##### SOURCE PASSAGE

In the Spotlight: Stacy Jax, founder of Trinity Gunshot Alarm

 Stacy Jax doesn’t think of herself as an entrepreneur, just as a “person who recognizes a problem, and pulls together the resources and people to help solve it.”

I think she’s being too modest, because if that’s not the definition of an entrepreneur, I don’t know what is.

But don’t be fooled by her modesty. As the creator and owner of Trinity Gunshot Alarm, Stacy is blazing a trail in a world that five years ago was completely foreign to her. Today she has experts in education, law enforcement, and security closely watching her work.

Trinity Gunshot Alarm is like a fire alarm for a gunshot, but it’s much more sophisticated. The proprietary gunshot sensor instantaneously identifies the time and the exact location where the shot/s were fired and sends that information to a notification system, giving first responders and building occupants critical information to guide their potentially life-saving decisions.

##########

* WORK TO COMPLETE:
#1 Answer these from the Trinity Gunshot Alarm profile:
(a) How many years ago was Stacy Jax's current field completely foreign to her?
(b) Where does the gunshot sensor send the time and location information?
(c) Experts in which three fields are watching her work?
#2 Write out the Trinity Gunshot Alarm profile verbatim between "But don’t be" and "potentially life-saving decisions.", inclusive.
The lines after this come from a separate source and are unrelated to the Trinity Gunshot Alarm profile.

##### MATERIAL

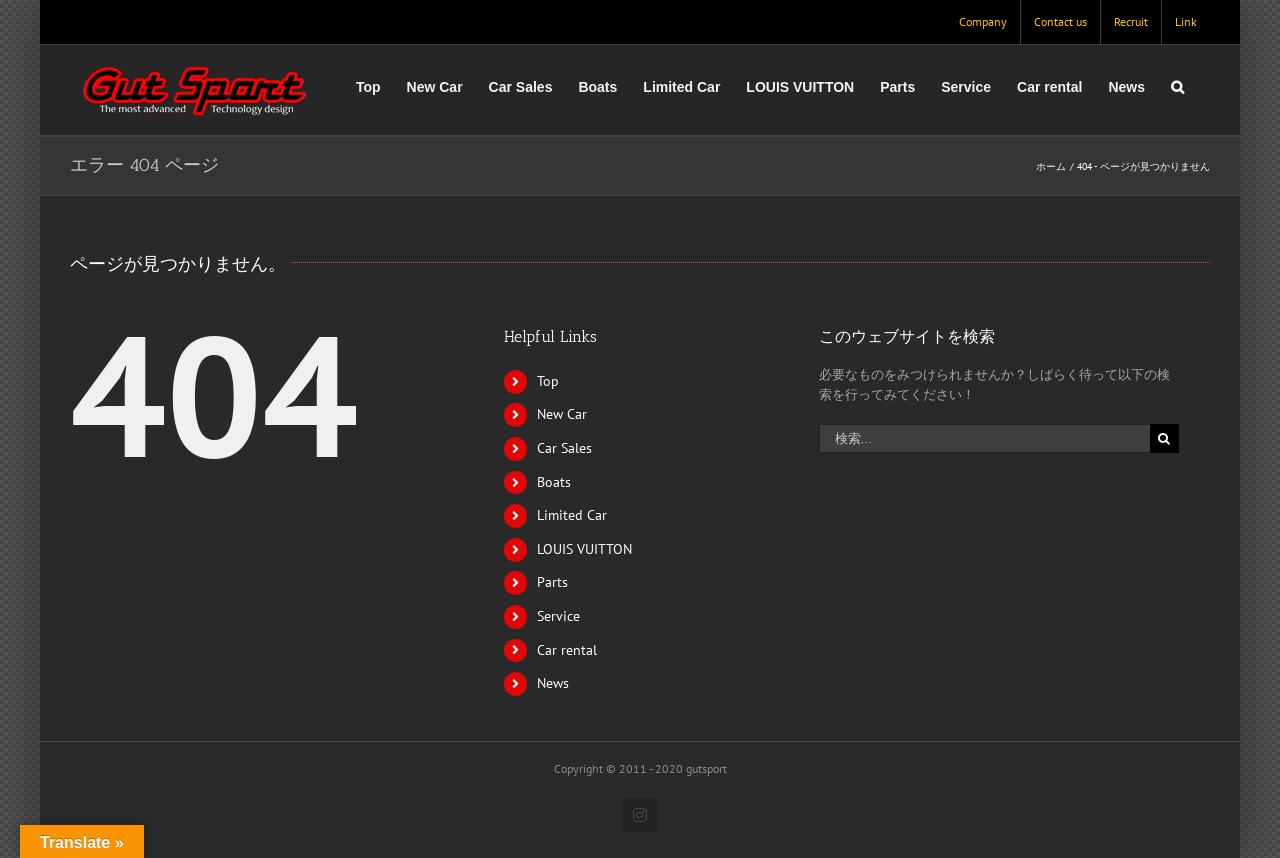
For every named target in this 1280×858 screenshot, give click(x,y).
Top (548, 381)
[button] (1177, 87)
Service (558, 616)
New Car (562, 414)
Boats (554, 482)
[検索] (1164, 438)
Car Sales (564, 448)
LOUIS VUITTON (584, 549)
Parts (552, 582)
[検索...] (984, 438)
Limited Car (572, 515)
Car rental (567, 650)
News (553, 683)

##########

* RESPONSES TO THE EXERCISE:
#1
(a) Five years ago.
(b) To a notification system.
(c) Education, law enforcement, and security.

#2
But don’t be fooled by her modesty. As the creator and owner of Trinity Gunshot Alarm, Stacy is blazing a trail in a world that five years ago was completely foreign to her. Today she has experts in education, law enforcement, and security closely watching her work.

Trinity Gunshot Alarm is like a fire alarm for a gunshot, but it’s much more sophisticated. The proprietary gunshot sensor instantaneously identifies the time and the exact location where the shot/s were fired and sends that information to a notification system, giving first responders and building occupants critical information to guide their potentially life-saving decisions.